WHAT YOU HAVE TO DO: Reproduce exactly the line containing "Given: Open the" and each line after it until the listing ends, leaving pictures out.

** Opening MATERIAL PROVIDED block **

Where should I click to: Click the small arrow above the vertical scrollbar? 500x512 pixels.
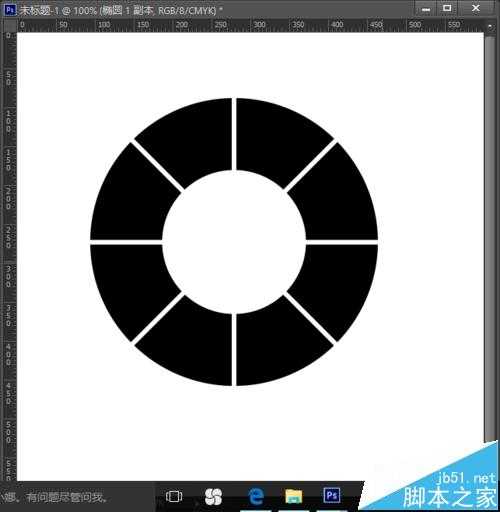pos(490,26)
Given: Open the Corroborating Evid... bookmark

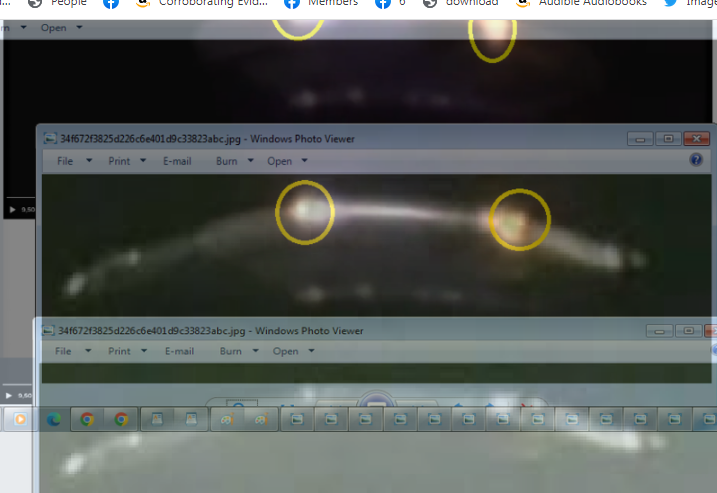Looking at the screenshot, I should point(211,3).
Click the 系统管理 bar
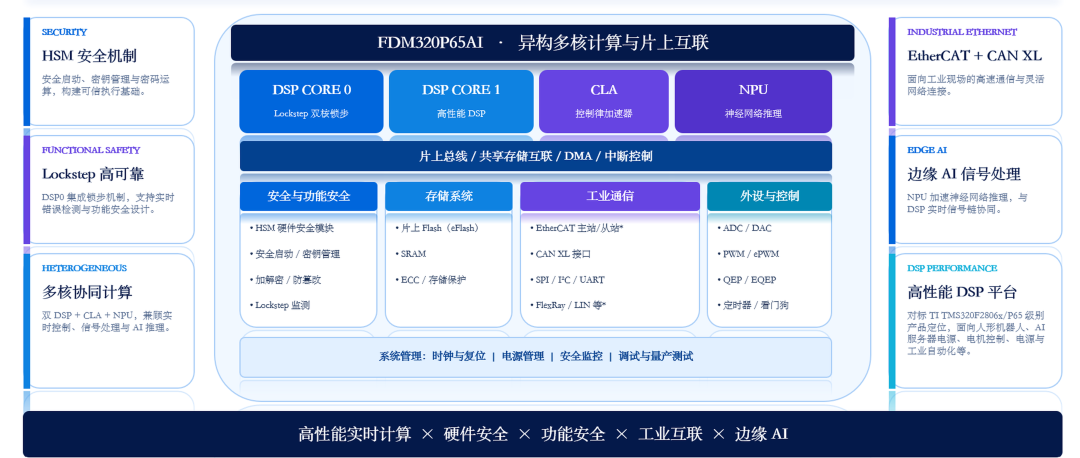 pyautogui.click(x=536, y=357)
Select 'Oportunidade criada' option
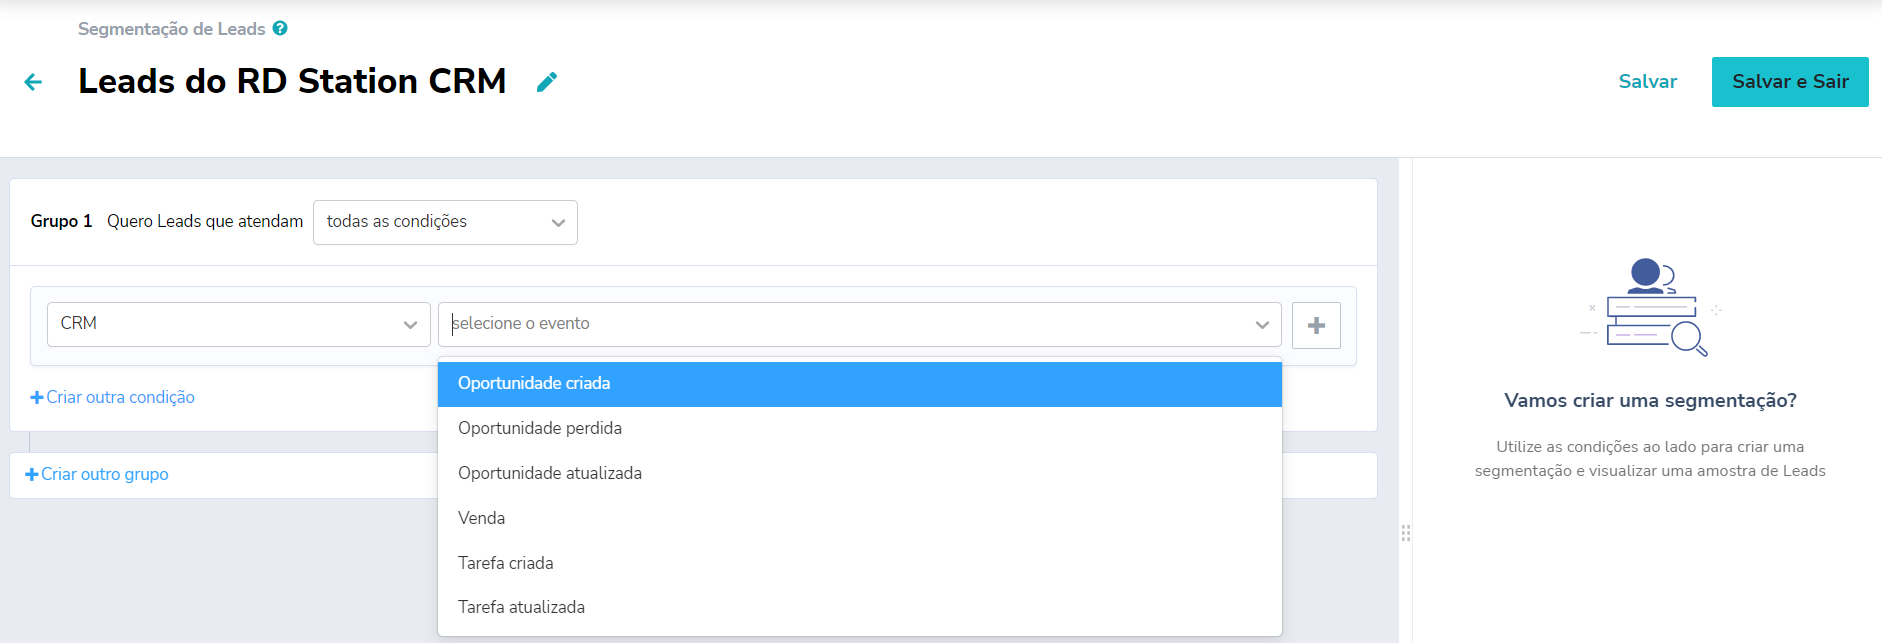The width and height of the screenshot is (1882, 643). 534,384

** Closing MATERIAL PROVIDED block **

ANSWER SPACE:
Given: Open the Corroborating Evid... bookmark

Looking at the screenshot, I should point(211,3).
Click the 系统管理 bar
 pyautogui.click(x=536, y=357)
Select 'Oportunidade criada' option
The width and height of the screenshot is (1882, 643). 534,384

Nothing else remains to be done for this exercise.